Post

Why Gradient Descent Works: A Small Mathematical Story

Why Gradient Descent Works: A Small Mathematical Story

Gradient descent is one of the simplest and most influential algorithms in modern machine learning. At a high level, the idea is almost embarrassingly simple: if we want to minimize a function, we move in the direction in which the function decreases fastest.

Suppose we want to solve

\[\min_{x \in \mathbb{R}^d} f(x),\]

where $f:\mathbb{R}^d \to \mathbb{R}$ is differentiable. Gradient descent generates a sequence

\[x_{t+1} = x_t - \eta \nabla f(x_t),\]

where $\eta>0$ is called the step-size or learning rate.

The entire algorithm is contained in this single line. At first glance, this update looks almost too simple to matter. We begin at a point \(x_t\), compute the gradient \(\nabla f(x_t)\), and then take a small step in the opposite direction. The number \(\eta>0\) is called the learning rate or step size, and it controls how far we move at each iteration.
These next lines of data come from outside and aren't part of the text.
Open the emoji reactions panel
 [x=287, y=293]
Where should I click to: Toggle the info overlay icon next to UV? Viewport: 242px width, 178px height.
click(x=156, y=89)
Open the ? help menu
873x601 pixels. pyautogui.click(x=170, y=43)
The intuition is wonderfully geometric. The gradient points in the direction where the function increases the fastest. So, if our goal is to make the function smaller, the most natural thing to do is to walk in the opposite direction. Gradient descent is simply the act of repeatedly asking:

Where is downhill from here?

and then taking a small step that way.

This is what makes the method so elegant. Gradient descent does not require us to understand the entire landscape of the function. It only uses local information: the slope at the current point. Yet, by repeating this local rule again and again, the iterates can move toward a minimizer.

Of course, the size of the step matters. If \(\eta\) is too large, we may overshoot the minimum and oscillate. If \(\eta\) is too small, we may move in the right direction but painfully slowly. But under suitable assumptions, such as smoothness and convexity, this one-line update can be proved to converge.
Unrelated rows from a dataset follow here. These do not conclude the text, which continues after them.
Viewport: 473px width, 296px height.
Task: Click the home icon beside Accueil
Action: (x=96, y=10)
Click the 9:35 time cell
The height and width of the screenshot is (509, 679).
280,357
That is the beauty of gradient descent: a global optimization problem is attacked through a purely local rule. The convergence proof makes this intuition precise, and reveals why this deceptively simple algorithm sits at the heart of modern machine learning.

Gradient Descent on a 3D Loss Landscape

Rotate the surface and move the point. For visualization, we take the optimization variable to be two-dimensional, \((x,y)\in\mathbb{R}^2\), and the loss to be a function \(f:\mathbb{R}^2\to\mathbb{R}\). This allows us to visualize the graph of the loss as a three-dimensional surface \(z=f(x,y)\). The red point lives on this loss surface, the white arrow points uphill in the direction of \(\nabla f(x,y)\), and the black arrow points downhill in the gradient descent direction \(-\nabla f(x,y)\).

Loss: Gradient:

Each time you generate a new landscape, the loss function changes, and so does the gradient field. The point remains movable, and the arrows update according to the new local geometry.
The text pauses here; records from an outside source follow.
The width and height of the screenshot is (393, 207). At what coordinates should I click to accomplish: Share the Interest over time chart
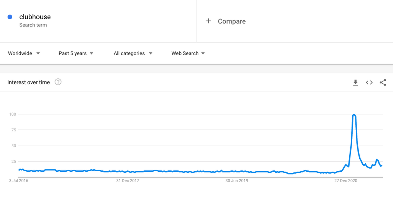(x=383, y=83)
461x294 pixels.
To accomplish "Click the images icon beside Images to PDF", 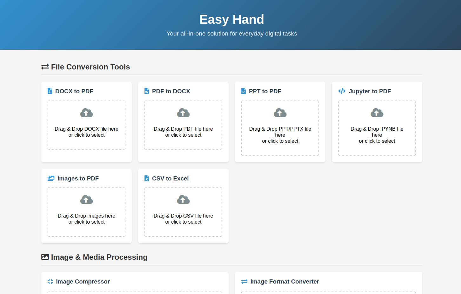I will pyautogui.click(x=51, y=178).
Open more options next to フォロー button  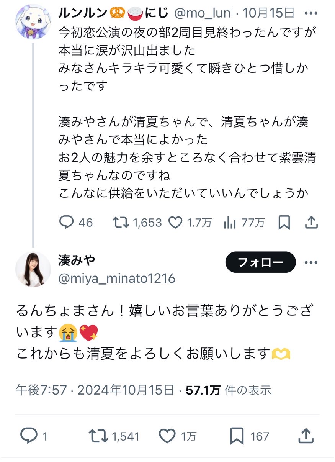coord(310,263)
To make gradient descent more tangible, try dragging the point. The landscape represents a loss function \(f(x,y)\). At every location, the gradient \(\nabla f(x,y)\) tells us which direction is uphill, while gradient descent moves in the opposite direction, i.e \(-\nabla f(x,y)\).


The Basic Geometric Idea

The gradient \(\nabla f(x)\) points in the direction of steepest local increase of \(f\). Therefore, the direction

\[-\nabla f(x)\]

is the direction of steepest local decrease. This is the basic geometric idea behind gradient descent: if we want to reduce the value of the function, we should move against the gradient.

Gradient Descent: 2D and 3D views

The left panel shows the contour map of the objective, while the right panel shows the same objective as a three-dimensional surface. In both views, the thin white curve is the trajectory of gradient descent, and the red ball marks the current iterate. You can generate different landscapes and watch the same algorithm unfold on each one.

2D contour view
3D surface view
Iteration: Point: Loss: Gradient norm:

However, there is an important subtlety. The gradient only describes the function locally, near the current point \(x\). It tells us which direction is downhill at \(x\)s, but it does not automatically guarantee that a finite step in that direction will decrease the function. If the function bends too sharply, then a step that initially points downhill may overshoot, curve into a bad region, or even increase the objective value.

This is why we need a smoothness assumption.

Smoothness ensures that the gradient does not change too abruptly as we move from one point to another. In geometric terms, it rules out landscapes with sudden cliffs, sharp corners, or wildly changing slopes. If the function is smooth, then the gradient at \(x\) remains a reliable guide in a small neighborhood around \(x\).

So smoothness is the condition that turns the intuitive statement

\[-\nabla f(x) \text{ points downhill}\]

into a rigorous statement that a sufficiently small step in that direction actually decreases the function value.


Smoothness and the Descent Lemma

A differentiable function $f$ is called $L$-smooth if its gradient is Lipschitz:

\[\|\nabla f(x)-\nabla f(y)\| \le L\|x-y\|, \qquad \forall x,y \in \mathbb{R}^d.\]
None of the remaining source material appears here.